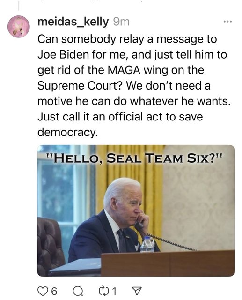242x300 pixels.
Task: Share the post via paper plane icon
Action: pos(137,291)
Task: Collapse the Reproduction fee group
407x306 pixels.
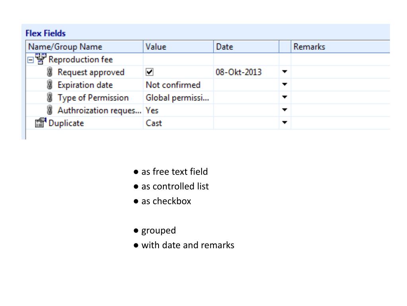Action: pyautogui.click(x=30, y=59)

====

TASK ITEM
Give back word for word the lines from the one containing "Task: Collapse the Reproduction fee group" through the final line of the data above. Pictures are to be left out.

OUTPUT BELOW
Task: Collapse the Reproduction fee group
407x306 pixels.
Action: pyautogui.click(x=30, y=59)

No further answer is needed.